__PROMPT A__: Read the passage on the Northumbrian kingdoms below. For each statement, answer yes or no and quote the words of the passage that decide it: (i) Edwin of Deira conquered Anglesea around 620; (ii) the boundaries between the Northumbrian kingdoms and the Scots can be fixed with certainty; (iii) the Scots occupied Edinburgh in the reign of Eadgar.
__PROMPT B__:
Answer these questions from the passage on the Northumbrian kingdoms below:
(i) Who took Lincoln, and in what year?
(ii) Which areas did the Northumbrians of Bernicia include?
(iii) When was Lothian certainly separated from Bernicia?

Segment Start: EXCERPT PROVIDED

The Northumbrians of Deira, including generally Yorkshire and Durham, though a Welsh kingdom long existed in the
West Riding about Leeds; and by conquest, if not by settlement, Nottinghamshire, Chester, parts of Lancashire and
Westmoreland, their western March with the Welsh of Cumberland. Anglesea was conquered for a time by Edwin of Deira,
circa 620, and Lincoln from the Merciana in 677 by Ecgfrith.
The Northumbrians of Bernicia, including Northumberland and the south-east of Scotland. By conquest, from 756 for
a short tune, Strathclyde or South-west Scotland, but not for long. In the reign of Indulf, king of Scots, 954
- 962, the Scots occupied Edinburgh. In the reign of Eadgar, circa 966, the Scots perhaps received a grant of Lothian,
which was certainly separated from Bernicia in or after 1018. It is impossible, however, to fix for certain the
boundaries between the Northumbrian kingdoms and the Scots, and the Welsh of Strathelyde and Cumberland.

Segment End: EXCERPT PROVIDED
Segment Start: SOURCE INFORMATION

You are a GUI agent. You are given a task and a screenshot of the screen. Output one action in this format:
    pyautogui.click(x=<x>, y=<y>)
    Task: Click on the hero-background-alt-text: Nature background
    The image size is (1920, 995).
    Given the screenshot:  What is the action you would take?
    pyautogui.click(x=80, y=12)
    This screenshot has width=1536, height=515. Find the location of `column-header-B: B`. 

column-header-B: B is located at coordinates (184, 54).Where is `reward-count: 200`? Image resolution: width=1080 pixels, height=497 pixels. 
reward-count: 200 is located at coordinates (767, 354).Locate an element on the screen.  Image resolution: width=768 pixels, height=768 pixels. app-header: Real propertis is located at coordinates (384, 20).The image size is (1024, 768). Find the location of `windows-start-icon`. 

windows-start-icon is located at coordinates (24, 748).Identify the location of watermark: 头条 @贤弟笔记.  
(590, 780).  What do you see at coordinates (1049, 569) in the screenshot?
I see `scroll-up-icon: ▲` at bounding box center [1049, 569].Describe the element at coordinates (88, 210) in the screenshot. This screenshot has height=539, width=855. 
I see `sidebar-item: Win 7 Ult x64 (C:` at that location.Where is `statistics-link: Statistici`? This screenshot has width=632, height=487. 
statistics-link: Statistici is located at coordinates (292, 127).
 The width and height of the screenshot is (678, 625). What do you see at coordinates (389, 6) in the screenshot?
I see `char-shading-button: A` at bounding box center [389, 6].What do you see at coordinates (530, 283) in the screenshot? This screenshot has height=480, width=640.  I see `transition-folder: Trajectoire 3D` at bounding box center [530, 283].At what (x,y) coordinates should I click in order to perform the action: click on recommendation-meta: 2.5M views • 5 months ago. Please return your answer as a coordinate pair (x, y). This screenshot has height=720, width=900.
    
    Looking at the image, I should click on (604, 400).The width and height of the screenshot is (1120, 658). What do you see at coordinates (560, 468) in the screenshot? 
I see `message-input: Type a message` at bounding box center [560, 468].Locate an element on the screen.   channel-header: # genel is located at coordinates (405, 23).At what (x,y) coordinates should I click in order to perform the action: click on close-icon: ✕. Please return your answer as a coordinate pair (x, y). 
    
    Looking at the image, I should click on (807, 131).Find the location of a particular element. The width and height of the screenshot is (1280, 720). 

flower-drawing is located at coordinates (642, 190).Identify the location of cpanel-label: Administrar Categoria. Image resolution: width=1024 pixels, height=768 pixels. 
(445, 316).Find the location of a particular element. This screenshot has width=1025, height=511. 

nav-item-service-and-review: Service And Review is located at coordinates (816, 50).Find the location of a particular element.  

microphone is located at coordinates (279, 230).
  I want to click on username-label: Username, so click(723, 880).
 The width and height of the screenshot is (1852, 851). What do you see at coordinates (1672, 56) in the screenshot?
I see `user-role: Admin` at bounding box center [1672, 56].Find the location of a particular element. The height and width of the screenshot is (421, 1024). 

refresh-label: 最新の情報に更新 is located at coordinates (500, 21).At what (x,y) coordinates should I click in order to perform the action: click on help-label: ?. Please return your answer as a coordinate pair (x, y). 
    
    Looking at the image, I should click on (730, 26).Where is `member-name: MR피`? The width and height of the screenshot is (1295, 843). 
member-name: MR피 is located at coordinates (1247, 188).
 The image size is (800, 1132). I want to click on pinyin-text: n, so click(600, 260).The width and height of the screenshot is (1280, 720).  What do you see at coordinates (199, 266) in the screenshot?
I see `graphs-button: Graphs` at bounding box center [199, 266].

Segment End: SOURCE INFORMATION

__FINAL ANSWER A__:
(i) Yes: "Anglesea was conquered for a time by Edwin of Deira, circa 620"
(ii) No: "It is impossible, however, to fix for certain the boundaries between the Northumbrian kingdoms and the Scots"
(iii) No: "In the reign of Indulf, king of Scots, 954 - 962, the Scots occupied Edinburgh."

__FINAL ANSWER B__:
(i) Ecgfrith, in 677.
(ii) Northumberland and the south-east of Scotland.
(iii) In or after 1018.